START Dataset excerpts
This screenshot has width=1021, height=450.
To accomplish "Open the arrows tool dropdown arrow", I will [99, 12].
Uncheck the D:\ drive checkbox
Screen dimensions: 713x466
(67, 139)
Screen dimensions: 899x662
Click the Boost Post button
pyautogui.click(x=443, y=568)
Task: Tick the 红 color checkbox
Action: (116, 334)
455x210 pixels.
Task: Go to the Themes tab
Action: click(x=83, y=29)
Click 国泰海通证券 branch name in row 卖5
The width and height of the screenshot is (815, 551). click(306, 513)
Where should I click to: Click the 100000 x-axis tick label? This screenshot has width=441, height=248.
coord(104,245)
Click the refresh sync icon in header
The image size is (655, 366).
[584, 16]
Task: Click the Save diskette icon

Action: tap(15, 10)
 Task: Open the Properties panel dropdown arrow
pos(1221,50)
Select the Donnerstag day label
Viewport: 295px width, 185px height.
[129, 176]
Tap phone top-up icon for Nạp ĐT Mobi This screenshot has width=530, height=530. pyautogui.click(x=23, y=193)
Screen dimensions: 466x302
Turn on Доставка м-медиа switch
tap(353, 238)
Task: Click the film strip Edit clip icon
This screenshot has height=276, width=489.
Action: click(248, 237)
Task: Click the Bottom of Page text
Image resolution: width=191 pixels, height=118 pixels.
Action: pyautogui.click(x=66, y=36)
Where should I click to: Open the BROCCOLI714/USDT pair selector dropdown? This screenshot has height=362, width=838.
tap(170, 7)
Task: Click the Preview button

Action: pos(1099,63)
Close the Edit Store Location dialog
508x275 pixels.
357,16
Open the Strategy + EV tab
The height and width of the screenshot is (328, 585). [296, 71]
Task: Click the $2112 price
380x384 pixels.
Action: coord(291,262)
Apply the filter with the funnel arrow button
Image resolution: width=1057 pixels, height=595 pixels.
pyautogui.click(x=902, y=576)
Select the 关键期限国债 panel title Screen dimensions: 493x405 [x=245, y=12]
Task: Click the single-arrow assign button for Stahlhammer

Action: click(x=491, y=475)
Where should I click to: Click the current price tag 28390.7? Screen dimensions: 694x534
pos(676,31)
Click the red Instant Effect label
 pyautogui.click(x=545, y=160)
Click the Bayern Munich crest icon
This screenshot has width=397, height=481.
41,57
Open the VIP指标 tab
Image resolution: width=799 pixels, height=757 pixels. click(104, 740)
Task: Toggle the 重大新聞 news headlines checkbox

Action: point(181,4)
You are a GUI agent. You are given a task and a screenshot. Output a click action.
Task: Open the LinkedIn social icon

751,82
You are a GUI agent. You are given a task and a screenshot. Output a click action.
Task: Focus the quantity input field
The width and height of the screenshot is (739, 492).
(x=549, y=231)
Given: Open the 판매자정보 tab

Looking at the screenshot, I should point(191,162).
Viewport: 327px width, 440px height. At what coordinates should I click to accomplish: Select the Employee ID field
END Dataset excerpts
Above are the records; copy exactly the lines from the one with "Task: Focus the quantity input field" through the final line.

Task: Focus the quantity input field
The width and height of the screenshot is (739, 492).
(x=549, y=231)
Given: Open the 판매자정보 tab

Looking at the screenshot, I should point(191,162).
Viewport: 327px width, 440px height. At what coordinates should I click to accomplish: Select the Employee ID field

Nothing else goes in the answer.